[6349] in Kerberos
Using krb in a multiple realm environment
daemon@ATHENA.MIT.EDU (Gary Gaskell)
Mon Dec 11 21:17:41 1995
Date: Tue, 12 Dec 1995 12:00:23 +1000 (EST)
From: Gary Gaskell <gaskell@dstc.edu.au>
To: Douglas Engert <b17783@achilles.ctd.anl.gov>
Cc: kerberos@MIT.EDU, David Conran <conran@dstc.edu.au>,
Jason Andrade <jason@dstc.edu.au>,
Andrew Sammut <sammut@dstc.qut.edu.au>
In-Reply-To: <199507191236.HAA13196@achilles.ctd.anl.gov>
Hi Doug,
I thought you might be the best person to respond to this question.
The situation here is that six universities are involved in the DSTC.

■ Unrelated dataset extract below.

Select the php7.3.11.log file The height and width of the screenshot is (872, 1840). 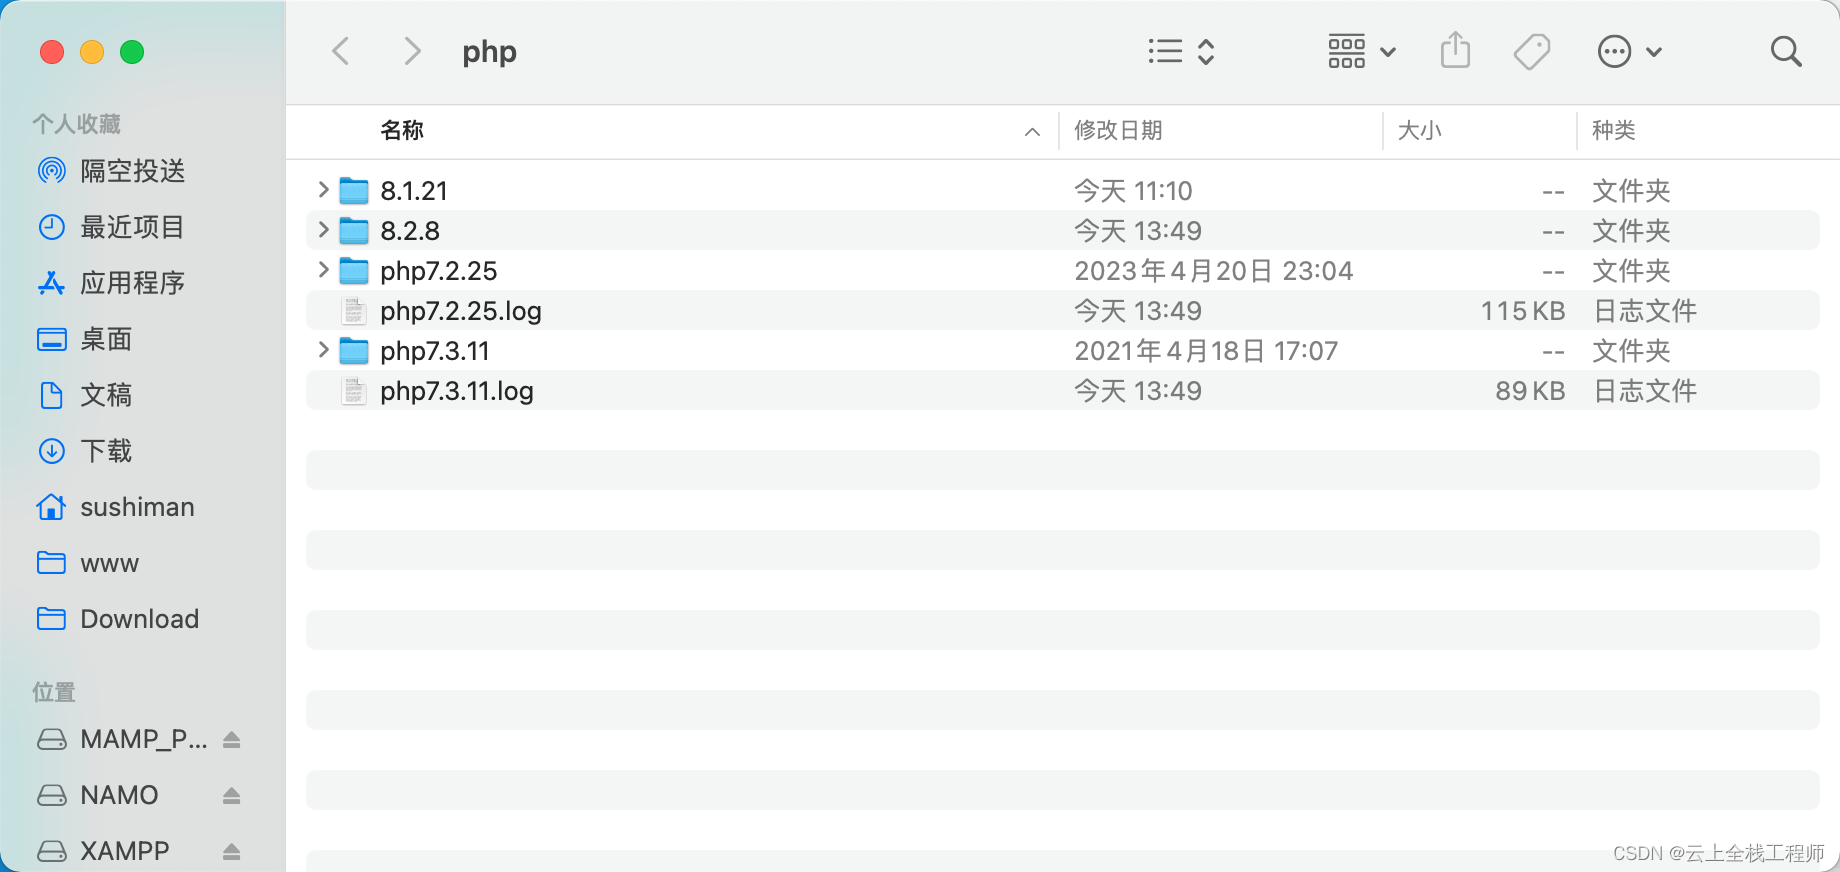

Currently our admins use kerberised rlogin to login securely to the
various universities to perform admin tasks. We have elected to do this
via two different kerberos realms.
The usability question is:
The default is that only one TGT exists in the user's cache at once. Now
say that I am doing work locally (at realm = DSTC.QUT.EDU.AU) and what to
concurrently do work at another university (At realm = DSTC.EDU.AU), when
I kinit to the other realm, it wipes out the TGT to the current realm.
Isn't that inconvenient?
Would it be silly to hack the code to allow more than one TGT? Anyone
else hassled by this?
BTW, we found the bug with the ^c on OSF/1 3.2 on an alpha. I haven't
yet posted the fixes, as I wish to be very sure on the detail before I post
to such an astute audience (as it appears we triggered a kernel
"feature", and I must still write some exploratory code to replace the
error independently of the Kerberos rlogind code).
regards
Gary Gaskell Cooperative Research Centre for
Research Scientist Distributed Systems Technology
DSTC Ph: 61 7 3864 1051
Level 12, ITE Building Fax: 61 7 3864 1282
Queensland University of Technology Email: gaskell@dstc.edu.au
Brisbane, Australia. Ph (A/H) (07) 3857 7912
Mobile: 0411 221 946
_________________________________________________________________